Endoplasmic reticulum aminopeptidase 1 (ERAP1) is a processing enzyme of antigenic peptides presented to major histocompatibility complex (MHC) class I molecules. ERAP1-dependent trimming of epitope repertoire determines an efficacy of adoptive CD8+ T-cell responses in several viral diseases; however, its role in hepatitis B virus (HBV) infection remains unknown. Here, we show that the serum level of ERAP1 in patients with chronic hepatitis B (CHB) (n = 128) was significantly higher than that of healthy controls (n = 44) (8.78 ± 1.82 vs. 3.52 ± 1.61, p < 0.001). Furthermore, peripheral ERAP1 level is moderately correlated with HBV DNA level in patients with CHB (r = 0.731, p < 0.001). HBV-transfected HepG2.2.15 cells had substantially increased ERAP1 expression and secretion than the germline HepG2 cells (p < 0.001).
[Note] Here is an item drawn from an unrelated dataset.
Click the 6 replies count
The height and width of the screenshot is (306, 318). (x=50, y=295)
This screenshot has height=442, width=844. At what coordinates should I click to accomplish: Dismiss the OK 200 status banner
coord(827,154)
The co-culture of ERAP1-specific inhibitor ERAP1-IN-1 pretreated HepG2.2.15 cells or ERAP1 knockdown HepG2.2.15 cells with CD8+ T cells led to 14-24% inhibition of the proliferation of CD8+ T cells. Finally, liquid chromatography tandem mass spectrometry (LC-MS/MS) test demonstrated that ERAP1-IN-1 blocks completely the production of a 9-mers peptide (30-38, LLDTASALY) derived from Hepatitis B core antigen (HBcAg). The predictive analysis by NetMHCpan-4.1 server showed that human leukocyte antigen (HLA)-C*04:01 is a strong binder for the 9-mers peptide in HepG2.2.15 cells. Taken together, our results demonstrated that ERAP1 trims HBcAg to produce 9-mers LLDTASALY peptides for binding onto HLA-C*04:01 in HepG2.2.15 cells, facilitating the potential activation of CD8+ T cells.